Another correspondent who was kept in camp by a slight ailment while his comrades were away on patrol or some more exciting expedition records how he got out kits and collected firewood, ‘a thing I never did before,’ and how when others of his section came back they lay by the dying embers to keep themselves warm and occasionally made the fire flicker up by throwing more wood on it, reckless of danger from snipers, who were always on the prowl. While the main body of Lumsden’s Horse were away on that dash for Waggon Bridge the Boers made a counter demonstration from Brandfort, supported by pom-poms, and got within a thousand yards of the Red House Farm, but did no damage beyond interfering with the domestic arrangements of a Regular regiment, whose officers, being too far from the point of attack to see what really happened, thought their position was being seriously threatened and wanted 28,000 rounds of ammunition brought up from Karree Siding for emergencies. The orderly corporal who sent that request on got jeered at as an alarmist, when nothing happened except a retirement of the Boers. The next day Lee Stewart, who had been left behind in hospital at Cape Town, rejoined, and got a cordial welcome from all his comrades when they marched back from their first little expedition.

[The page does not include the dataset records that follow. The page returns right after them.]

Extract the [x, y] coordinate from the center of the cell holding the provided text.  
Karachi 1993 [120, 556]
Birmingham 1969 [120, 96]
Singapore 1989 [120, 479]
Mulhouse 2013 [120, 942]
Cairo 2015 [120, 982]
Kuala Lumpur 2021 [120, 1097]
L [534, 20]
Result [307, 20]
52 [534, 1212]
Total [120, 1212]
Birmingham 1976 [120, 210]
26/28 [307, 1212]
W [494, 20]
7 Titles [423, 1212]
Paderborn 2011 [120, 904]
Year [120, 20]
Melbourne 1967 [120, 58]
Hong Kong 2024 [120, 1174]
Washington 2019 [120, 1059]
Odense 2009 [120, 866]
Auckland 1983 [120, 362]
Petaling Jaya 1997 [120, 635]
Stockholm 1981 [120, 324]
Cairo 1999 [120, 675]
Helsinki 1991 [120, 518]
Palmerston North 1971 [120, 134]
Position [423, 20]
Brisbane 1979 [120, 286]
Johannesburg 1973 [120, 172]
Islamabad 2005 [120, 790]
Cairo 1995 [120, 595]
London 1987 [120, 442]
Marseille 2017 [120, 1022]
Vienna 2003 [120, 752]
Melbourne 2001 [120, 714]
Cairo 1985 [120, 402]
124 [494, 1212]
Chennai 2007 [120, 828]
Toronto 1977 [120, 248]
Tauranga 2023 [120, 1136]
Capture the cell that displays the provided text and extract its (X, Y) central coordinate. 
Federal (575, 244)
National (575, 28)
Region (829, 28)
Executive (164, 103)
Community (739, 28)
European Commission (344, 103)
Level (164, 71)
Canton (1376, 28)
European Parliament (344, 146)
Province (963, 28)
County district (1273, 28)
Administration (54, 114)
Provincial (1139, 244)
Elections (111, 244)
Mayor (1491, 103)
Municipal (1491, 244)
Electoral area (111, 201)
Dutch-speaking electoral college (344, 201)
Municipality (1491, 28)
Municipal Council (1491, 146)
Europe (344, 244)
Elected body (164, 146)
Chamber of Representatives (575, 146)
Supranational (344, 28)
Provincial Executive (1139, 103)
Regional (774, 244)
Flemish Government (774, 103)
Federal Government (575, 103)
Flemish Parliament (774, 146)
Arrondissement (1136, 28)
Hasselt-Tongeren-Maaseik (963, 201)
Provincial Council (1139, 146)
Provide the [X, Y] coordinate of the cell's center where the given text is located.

The section mess was enabled to regale him at dinner that night on ‘chicken cooked by N—— and beefsteaks,’ so that one hardly wonders to find in the next day’s record the melancholy note, ‘There little was to eat; sat round the cook-house—two tins on the open veldt—and talked.’
In his official report Colonel Lumsden sums up all this in a few brief sentences, having matters of more serious weight on his mind at the moment:
Our departure for Spytfontein was delayed from 19th to 21st ult.—on which date we left Bloemfontein, halting at the Glen en route, arriving at Spytfontein midday on the 22nd ult. There I reported to Colonel Ross, who commands our corps, consisting of the following units, of which the approximate strength is given:[4]
Lumsden’s Horse 240
Loch’s Horse (a squadron) 220
West Riding and Oxford L.I. Companies of 220 M.I.
8th Battalion M.I. 420
Total 1,100
Late that evening I received orders to hold myself in readiness at 4.30 A.M. for Kranz Kraal, whither we marched in company with the 14th Brigade, our object being to protect a bridge about eight miles distant on the main road to Bloemfontein, which the Boers intended to destroy. We were only just in time to prevent them carrying out their object, by getting there before them, with only a couple of casualties among the Australian contingent. We spent the night at the bridge, returning the next day to Spytfontein. While at the latter place we were fortunate in securing a few more Government remounts to replace several unfit horses. I may mention that at Spytfontein we were in easy sight of the Boer outposts, being only eight miles distant from Brandfort. A long flat plain separated the Boer boundary from our own, and their scouts were distinctly visible to us every morning. Nothing eventful occurred during the next few days, but on the 30th we received our baptism of fire as far as we are personally concerned.
Footnote 4:
The Suffolk Company M.I., numbering 120, joined later.—ED.